* Work task
Lines below starting with the line with "KG-ZNS – Krankengymnastik" and going on through the line with "Kurt Sutter Backs" must be output exactly; the rest of the records must be left out.

* The records
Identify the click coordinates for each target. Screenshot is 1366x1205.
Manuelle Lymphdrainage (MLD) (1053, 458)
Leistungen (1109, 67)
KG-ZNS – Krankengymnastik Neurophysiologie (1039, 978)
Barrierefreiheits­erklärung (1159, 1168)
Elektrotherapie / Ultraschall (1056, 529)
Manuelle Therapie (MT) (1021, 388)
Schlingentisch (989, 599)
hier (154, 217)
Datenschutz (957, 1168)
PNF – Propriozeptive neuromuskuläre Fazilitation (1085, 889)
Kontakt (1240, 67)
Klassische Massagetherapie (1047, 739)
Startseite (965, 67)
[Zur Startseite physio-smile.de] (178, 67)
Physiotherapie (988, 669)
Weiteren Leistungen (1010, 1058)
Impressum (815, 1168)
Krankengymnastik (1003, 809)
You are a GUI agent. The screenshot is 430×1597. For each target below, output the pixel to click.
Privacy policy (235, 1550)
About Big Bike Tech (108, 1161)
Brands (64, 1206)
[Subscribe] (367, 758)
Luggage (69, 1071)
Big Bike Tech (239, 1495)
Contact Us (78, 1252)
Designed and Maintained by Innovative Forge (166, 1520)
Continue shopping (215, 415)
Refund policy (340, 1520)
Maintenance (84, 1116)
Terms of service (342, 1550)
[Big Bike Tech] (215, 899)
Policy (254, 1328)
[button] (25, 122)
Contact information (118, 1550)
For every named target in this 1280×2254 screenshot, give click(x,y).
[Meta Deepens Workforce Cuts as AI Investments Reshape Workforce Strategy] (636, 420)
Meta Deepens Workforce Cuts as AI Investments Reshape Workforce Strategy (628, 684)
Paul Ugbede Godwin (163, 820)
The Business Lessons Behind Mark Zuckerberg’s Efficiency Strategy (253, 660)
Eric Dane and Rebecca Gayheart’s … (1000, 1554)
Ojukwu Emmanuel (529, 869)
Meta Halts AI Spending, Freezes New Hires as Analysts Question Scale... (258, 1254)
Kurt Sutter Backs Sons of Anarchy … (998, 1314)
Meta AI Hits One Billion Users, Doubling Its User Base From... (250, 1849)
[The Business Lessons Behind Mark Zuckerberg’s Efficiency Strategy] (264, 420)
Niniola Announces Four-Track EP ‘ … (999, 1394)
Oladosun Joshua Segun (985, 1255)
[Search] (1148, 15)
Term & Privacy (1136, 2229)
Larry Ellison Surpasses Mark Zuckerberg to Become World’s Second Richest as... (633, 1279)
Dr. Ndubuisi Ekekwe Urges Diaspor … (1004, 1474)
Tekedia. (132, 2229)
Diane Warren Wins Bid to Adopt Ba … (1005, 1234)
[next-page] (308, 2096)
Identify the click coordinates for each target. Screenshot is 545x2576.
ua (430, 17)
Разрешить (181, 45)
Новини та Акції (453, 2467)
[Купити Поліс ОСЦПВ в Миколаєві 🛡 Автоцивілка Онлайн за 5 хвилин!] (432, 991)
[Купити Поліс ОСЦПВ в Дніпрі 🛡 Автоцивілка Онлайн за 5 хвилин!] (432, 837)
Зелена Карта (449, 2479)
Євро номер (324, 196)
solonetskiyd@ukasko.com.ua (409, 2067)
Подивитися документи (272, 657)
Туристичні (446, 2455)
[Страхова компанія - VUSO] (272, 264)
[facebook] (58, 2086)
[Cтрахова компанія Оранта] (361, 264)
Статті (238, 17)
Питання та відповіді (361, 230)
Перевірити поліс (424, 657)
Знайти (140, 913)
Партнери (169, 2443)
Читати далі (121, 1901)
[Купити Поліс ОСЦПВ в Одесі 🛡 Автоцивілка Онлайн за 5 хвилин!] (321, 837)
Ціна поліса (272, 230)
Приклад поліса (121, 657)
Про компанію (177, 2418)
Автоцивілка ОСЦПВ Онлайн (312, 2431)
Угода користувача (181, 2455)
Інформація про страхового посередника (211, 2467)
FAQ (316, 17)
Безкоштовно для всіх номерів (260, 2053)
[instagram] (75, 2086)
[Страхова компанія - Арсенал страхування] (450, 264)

* Response box
KG-ZNS – Krankengymnastik Neurophysiologie (1039, 978)
Barrierefreiheits­erklärung (1159, 1168)
Elektrotherapie / Ultraschall (1056, 529)
Manuelle Therapie (MT) (1021, 388)
Schlingentisch (989, 599)
hier (154, 217)
Datenschutz (957, 1168)
PNF – Propriozeptive neuromuskuläre Fazilitation (1085, 889)
Kontakt (1240, 67)
Klassische Massagetherapie (1047, 739)
Startseite (965, 67)
[Zur Startseite physio-smile.de] (178, 67)
Physiotherapie (988, 669)
Weiteren Leistungen (1010, 1058)
Impressum (815, 1168)
Krankengymnastik (1003, 809)
You are a GUI agent. The screenshot is 430×1597. For each target below, output the pixel to click.
Privacy policy (235, 1550)
About Big Bike Tech (108, 1161)
Brands (64, 1206)
[Subscribe] (367, 758)
Luggage (69, 1071)
Big Bike Tech (239, 1495)
Contact Us (78, 1252)
Designed and Maintained by Innovative Forge (166, 1520)
Continue shopping (215, 415)
Refund policy (340, 1520)
Maintenance (84, 1116)
Terms of service (342, 1550)
[Big Bike Tech] (215, 899)
Policy (254, 1328)
[button] (25, 122)
Contact information (118, 1550)
For every named target in this 1280×2254 screenshot, give click(x,y).
[Meta Deepens Workforce Cuts as AI Investments Reshape Workforce Strategy] (636, 420)
Meta Deepens Workforce Cuts as AI Investments Reshape Workforce Strategy (628, 684)
Paul Ugbede Godwin (163, 820)
The Business Lessons Behind Mark Zuckerberg’s Efficiency Strategy (253, 660)
Eric Dane and Rebecca Gayheart’s … (1000, 1554)
Ojukwu Emmanuel (529, 869)
Meta Halts AI Spending, Freezes New Hires as Analysts Question Scale... (258, 1254)
Kurt Sutter Backs Sons of Anarchy … (998, 1314)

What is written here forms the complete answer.